**Recorded information:**
- - -
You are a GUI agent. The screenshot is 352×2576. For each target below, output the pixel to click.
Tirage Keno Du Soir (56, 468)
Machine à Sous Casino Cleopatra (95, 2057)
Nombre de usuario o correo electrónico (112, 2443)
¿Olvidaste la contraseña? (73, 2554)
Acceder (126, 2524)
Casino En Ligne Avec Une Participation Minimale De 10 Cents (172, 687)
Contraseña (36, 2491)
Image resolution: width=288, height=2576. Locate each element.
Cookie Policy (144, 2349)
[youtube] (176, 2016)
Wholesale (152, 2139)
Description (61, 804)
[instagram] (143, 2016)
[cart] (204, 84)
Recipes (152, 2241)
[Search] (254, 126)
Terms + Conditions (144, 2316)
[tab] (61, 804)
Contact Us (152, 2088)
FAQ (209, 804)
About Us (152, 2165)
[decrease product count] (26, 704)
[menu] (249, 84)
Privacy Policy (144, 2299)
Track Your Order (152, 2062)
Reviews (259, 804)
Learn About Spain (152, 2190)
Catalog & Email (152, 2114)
- - -
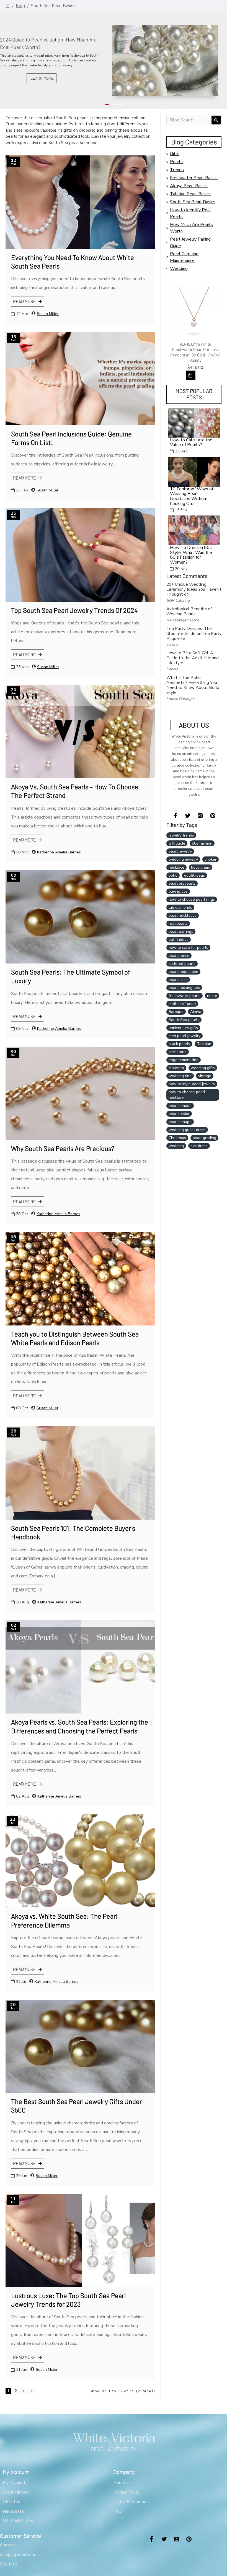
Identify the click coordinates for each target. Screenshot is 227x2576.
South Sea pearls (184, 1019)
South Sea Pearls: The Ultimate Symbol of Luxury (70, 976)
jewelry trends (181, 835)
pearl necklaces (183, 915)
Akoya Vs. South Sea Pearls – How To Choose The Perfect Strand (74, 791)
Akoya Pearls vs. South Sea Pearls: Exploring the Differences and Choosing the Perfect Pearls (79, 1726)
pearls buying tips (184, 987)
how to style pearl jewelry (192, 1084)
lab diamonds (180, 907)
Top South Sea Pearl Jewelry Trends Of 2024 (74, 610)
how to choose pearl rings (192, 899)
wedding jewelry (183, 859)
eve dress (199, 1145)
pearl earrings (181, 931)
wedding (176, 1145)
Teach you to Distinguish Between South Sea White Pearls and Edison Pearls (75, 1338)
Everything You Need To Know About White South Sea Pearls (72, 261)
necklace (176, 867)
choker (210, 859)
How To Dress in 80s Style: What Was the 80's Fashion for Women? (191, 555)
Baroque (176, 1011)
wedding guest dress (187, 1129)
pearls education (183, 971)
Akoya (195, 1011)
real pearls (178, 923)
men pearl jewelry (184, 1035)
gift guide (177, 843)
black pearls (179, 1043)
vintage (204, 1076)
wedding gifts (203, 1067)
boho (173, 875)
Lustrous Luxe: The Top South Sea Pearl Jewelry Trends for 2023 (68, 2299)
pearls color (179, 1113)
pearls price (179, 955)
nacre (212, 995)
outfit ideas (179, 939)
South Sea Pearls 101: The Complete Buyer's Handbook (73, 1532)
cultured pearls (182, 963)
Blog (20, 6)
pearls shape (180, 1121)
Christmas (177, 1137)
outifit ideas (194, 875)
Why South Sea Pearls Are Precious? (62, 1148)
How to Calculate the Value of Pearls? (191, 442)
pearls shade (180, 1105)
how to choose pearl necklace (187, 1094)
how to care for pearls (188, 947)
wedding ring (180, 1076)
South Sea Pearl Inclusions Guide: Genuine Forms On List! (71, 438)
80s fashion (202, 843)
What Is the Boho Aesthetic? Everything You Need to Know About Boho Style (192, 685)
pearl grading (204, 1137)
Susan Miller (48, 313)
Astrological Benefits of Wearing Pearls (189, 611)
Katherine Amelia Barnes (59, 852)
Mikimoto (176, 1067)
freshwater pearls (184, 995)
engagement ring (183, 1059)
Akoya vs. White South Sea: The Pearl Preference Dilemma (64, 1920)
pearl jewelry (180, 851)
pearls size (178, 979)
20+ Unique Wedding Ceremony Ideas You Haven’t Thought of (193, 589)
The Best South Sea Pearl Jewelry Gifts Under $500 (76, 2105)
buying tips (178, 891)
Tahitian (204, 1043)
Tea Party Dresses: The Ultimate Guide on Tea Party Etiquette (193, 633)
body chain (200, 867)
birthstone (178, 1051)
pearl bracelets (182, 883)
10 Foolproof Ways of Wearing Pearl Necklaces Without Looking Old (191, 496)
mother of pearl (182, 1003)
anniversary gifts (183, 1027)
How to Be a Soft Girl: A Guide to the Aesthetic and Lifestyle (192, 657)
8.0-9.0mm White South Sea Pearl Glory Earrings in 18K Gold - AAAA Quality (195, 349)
- - -
**What to work on:**
What do the lines above say from the one containing "Katherine Amelia Barnes (59, 852)" down to the one containing "anniversary gifts (183, 1027)"? Return them exactly, both end lines included, and only them.

**Finished task:**
Katherine Amelia Barnes (59, 852)
Mikimoto (176, 1067)
freshwater pearls (184, 995)
engagement ring (183, 1059)
Akoya vs. White South Sea: The Pearl Preference Dilemma (64, 1920)
pearl jewelry (180, 851)
pearls size (178, 979)
20+ Unique Wedding Ceremony Ideas You Haven’t Thought of (193, 589)
The Best South Sea Pearl Jewelry Gifts Under $500 (76, 2105)
buying tips (178, 891)
Tahitian (204, 1043)
Tea Party Dresses: The Ultimate Guide on Tea Party Etiquette (193, 633)
body chain (200, 867)
birthstone (178, 1051)
pearl bracelets (182, 883)
10 Foolproof Ways of Wearing Pearl Necklaces Without Looking Old (191, 496)
mother of pearl (182, 1003)
anniversary gifts (183, 1027)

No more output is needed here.